Architecture Overview
ChakraCore is a fully capable JavaScript virtual machine that has the exact same set of capabilities and characteristics that are supported by Chakra, with two key differences. First, it does not expose Chakra’s private bindings to the browser or the Universal Windows Platform, both of which constrain it to a very specific use case scenario. Second, instead of exposing the COM based diagnostic APIs that are currently available in Chakra, ChakraCore supports a new set of JSON based diagnostic APIs, which are platform agnostic and could be standardized or made interoperable across different implementations.
ChakraCore supports a multi-tiered architecture – one which utilizes an interpreter for very fast startup, parallel JIT compilers to generate highly optimized code for high throughput speeds, and a concurrent background GC to reduce pauses and deliver great UI responsiveness for apps and sites. Once the JavaScript source code for an app or site hits the JavaScript subsystem, ChakraCore performs a quick parse pass to check for syntax errors.

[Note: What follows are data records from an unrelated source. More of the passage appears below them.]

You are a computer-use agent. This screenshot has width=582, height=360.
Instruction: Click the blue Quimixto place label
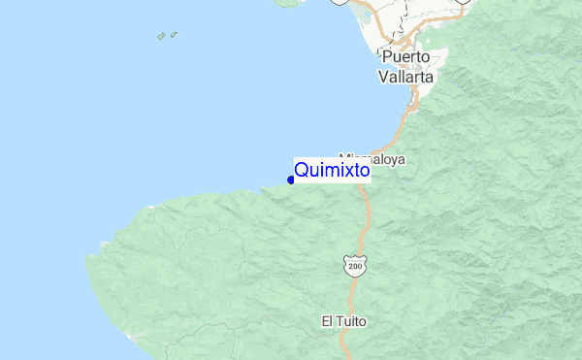[332, 171]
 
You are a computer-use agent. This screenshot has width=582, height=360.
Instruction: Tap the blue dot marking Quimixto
[291, 180]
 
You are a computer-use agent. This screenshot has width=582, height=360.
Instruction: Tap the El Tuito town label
[344, 320]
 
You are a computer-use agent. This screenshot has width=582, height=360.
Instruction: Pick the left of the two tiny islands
[161, 38]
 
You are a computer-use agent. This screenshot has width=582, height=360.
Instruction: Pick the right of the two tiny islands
[174, 35]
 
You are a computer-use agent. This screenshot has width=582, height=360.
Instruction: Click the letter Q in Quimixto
[301, 171]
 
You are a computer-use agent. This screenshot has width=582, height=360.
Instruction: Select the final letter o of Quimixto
[365, 171]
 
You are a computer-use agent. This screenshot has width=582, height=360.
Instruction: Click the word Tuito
[351, 320]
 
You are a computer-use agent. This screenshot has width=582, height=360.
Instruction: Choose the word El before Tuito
[327, 320]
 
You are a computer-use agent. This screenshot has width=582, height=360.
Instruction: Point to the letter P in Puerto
[387, 56]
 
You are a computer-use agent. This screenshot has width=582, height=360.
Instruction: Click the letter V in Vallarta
[384, 75]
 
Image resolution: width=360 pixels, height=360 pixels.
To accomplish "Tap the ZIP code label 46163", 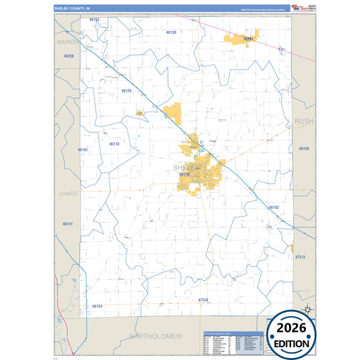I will point(94,20).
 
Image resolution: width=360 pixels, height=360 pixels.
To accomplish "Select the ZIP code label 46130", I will point(171,32).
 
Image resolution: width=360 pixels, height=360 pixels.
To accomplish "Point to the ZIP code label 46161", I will point(249,39).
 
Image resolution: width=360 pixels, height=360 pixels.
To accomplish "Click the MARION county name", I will point(68,41).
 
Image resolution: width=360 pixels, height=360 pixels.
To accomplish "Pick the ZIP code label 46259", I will point(68,56).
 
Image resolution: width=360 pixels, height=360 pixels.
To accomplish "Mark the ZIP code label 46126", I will point(126,90).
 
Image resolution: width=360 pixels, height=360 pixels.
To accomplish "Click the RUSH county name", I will point(304,121).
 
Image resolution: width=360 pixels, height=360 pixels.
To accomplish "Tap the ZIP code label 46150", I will point(303,147).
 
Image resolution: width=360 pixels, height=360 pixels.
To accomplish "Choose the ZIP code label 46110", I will point(114,143).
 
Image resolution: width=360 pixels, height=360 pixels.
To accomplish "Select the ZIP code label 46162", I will point(83,149).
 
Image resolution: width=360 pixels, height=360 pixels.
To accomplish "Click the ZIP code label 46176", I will point(184,174).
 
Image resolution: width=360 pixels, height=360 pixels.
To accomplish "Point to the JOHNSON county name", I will point(68,193).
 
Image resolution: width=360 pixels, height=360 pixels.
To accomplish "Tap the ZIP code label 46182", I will point(273,207).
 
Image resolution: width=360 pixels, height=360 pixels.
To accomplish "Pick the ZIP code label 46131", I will point(68,223).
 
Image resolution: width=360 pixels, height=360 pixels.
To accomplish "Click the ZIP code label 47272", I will point(300,257).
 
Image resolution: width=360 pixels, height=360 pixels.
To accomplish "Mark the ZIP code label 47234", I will point(203,299).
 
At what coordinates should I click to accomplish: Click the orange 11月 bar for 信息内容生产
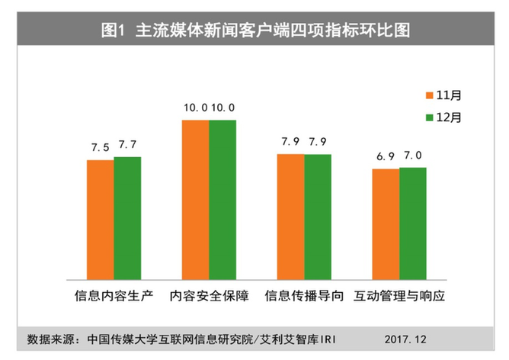coord(100,220)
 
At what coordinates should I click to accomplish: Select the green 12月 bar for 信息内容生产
coord(127,218)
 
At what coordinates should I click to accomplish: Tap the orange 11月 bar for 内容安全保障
coord(195,200)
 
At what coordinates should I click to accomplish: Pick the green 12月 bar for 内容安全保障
coord(222,200)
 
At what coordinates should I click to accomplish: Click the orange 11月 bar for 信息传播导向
coord(290,217)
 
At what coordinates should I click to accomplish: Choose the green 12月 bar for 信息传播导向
coord(318,217)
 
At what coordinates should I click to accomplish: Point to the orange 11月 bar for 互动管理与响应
coord(386,223)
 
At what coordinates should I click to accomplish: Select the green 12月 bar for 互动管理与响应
coord(412,223)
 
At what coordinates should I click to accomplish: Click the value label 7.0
coord(413,157)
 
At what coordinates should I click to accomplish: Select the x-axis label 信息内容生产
coord(114,296)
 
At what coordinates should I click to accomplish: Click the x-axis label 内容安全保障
coord(209,296)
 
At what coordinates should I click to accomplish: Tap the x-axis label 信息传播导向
coord(304,296)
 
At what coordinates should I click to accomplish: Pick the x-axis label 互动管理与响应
coord(399,296)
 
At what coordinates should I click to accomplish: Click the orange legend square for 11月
coord(429,95)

After that, all other work in ChakraCore happens on an as-needed-per-function basis. Whenever possible, ChakraCore defers the parsing and generation of an abstract syntax tree (AST) for functions that are not needed for immediate execution, and pushes work, such as JIT compilation and GC, off the main thread, to harness the available power of the underlying hardware while keeping your apps and sites fast and responsive.
When a function is executed for the first time, ChakraCore’s parser creates an AST representation of the function’s source. The AST is then converted to bytecode, which is immediately executed by ChakraCore’s interpreter. While the interpreter is executing the bytecode, it collects data such as type information and invocation counts to create a profile of the functions being executed. This profile data is used to generate highly optimized machine code (a.k.a. JIT’ed code) as a part of the JIT compilation of the function. When ChakraCore notices that a function or loop-body is being invoked multiple times in the interpreter, it queues up the function in ChakraCore’s background JIT compiler pipeline to generate optimized JIT’ed code for the function. Once the JIT’ed code is ready, ChakraCore replaces the function or loop entry points such that subsequent calls to the function or the loop start executing the faster JIT’ed code instead of continuing to execute the bytecode via the interpreter.
ChakraCore’s background JIT compiler generates highly optimized JIT’ed code based upon the data and infers likely usage patterns based on the profile data collected by the interpreter. Given the dynamic nature of JavaScript code, if the code gets executed in a way that breaks the profile assumptions, the JIT’ed code “bails out” to the interpreter where the slower bytecode execution restarts while continuing to collect more profile data. To strike a balance between the amounts of time spent JIT’ing the code vs. the memory footprint of the process, instead of JIT compiling a function every time a bailout happens, ChakraCore utilizes the stored JIT’ed code for a function or loop body until the time bailouts become excessive and exceed a specific threshold, which forces the code to be re-JIT’ed and the old JIT code to be discarded.
ChakraCore has a two-tier JIT compiler. On the same concurrent background thread, ChakraCore has a Full JIT Compiler, which generates highly optimized code, and a Simple JIT Compiler, which is essentially a less optimizing version of the Full JIT. In the execution pipeline, ChakraCore first switches over from executing a function in the interpreter to executing simple JIT’ed code, then to fully optimized JIT’ed code once generated by Full JIT. In most cases, simple JIT compilation costs less time than full JIT compilation, therefore helps ChakraCore deliver a faster startup for apps and sites as compared to a single-tier JIT architecture. The other inherent advantage of having a Simple JIT tier is that in case a bailout happens, the function execution can utilize the faster switchover from interpreter to Simple JIT, till the time the fully optimized re-JIT’ed code is available. The simple JIT’ed code execution pipeline also continues to collect profile data which is used by the Full JIT compiler to generate optimized JIT’ed code.
ChakraCore also has the ability to spawn multiple concurrent background threads for JIT compilation whenever ChakraCore determines the underlying hardware to be potentially underutilized. For cases where more than one concurrent background JIT thread is spawned, Chakra’s JIT compilation payload for both the Simple JIT and the Full JIT is split and queued for compilation across multiple JIT threads. This helps reduce the overall JIT compilation latency – in turn making the switch over from the slower interpreted code to a simple or fully optimized version of JIT’ed code substantially faster at times.
ChakraCore has a generational mark-and-sweep garbage collector that supports concurrent and partial collections. When a full concurrent GC is initiated, ChakraCore’s background GC would perform an initial marking pass, rescan to find objects that are modified by main thread execution while the background GC thread is marking, and perform a second marking pass to mark objects found during the rescan. Once the second marking pass is complete, the main thread is stopped for a final rescan, followed by a final marking pass that is split between the main thread and the dedicated GC thread is performed. After that, a sweep is performed mostly by the background GC thread to find unreachable objects and add them back to the allocation pool.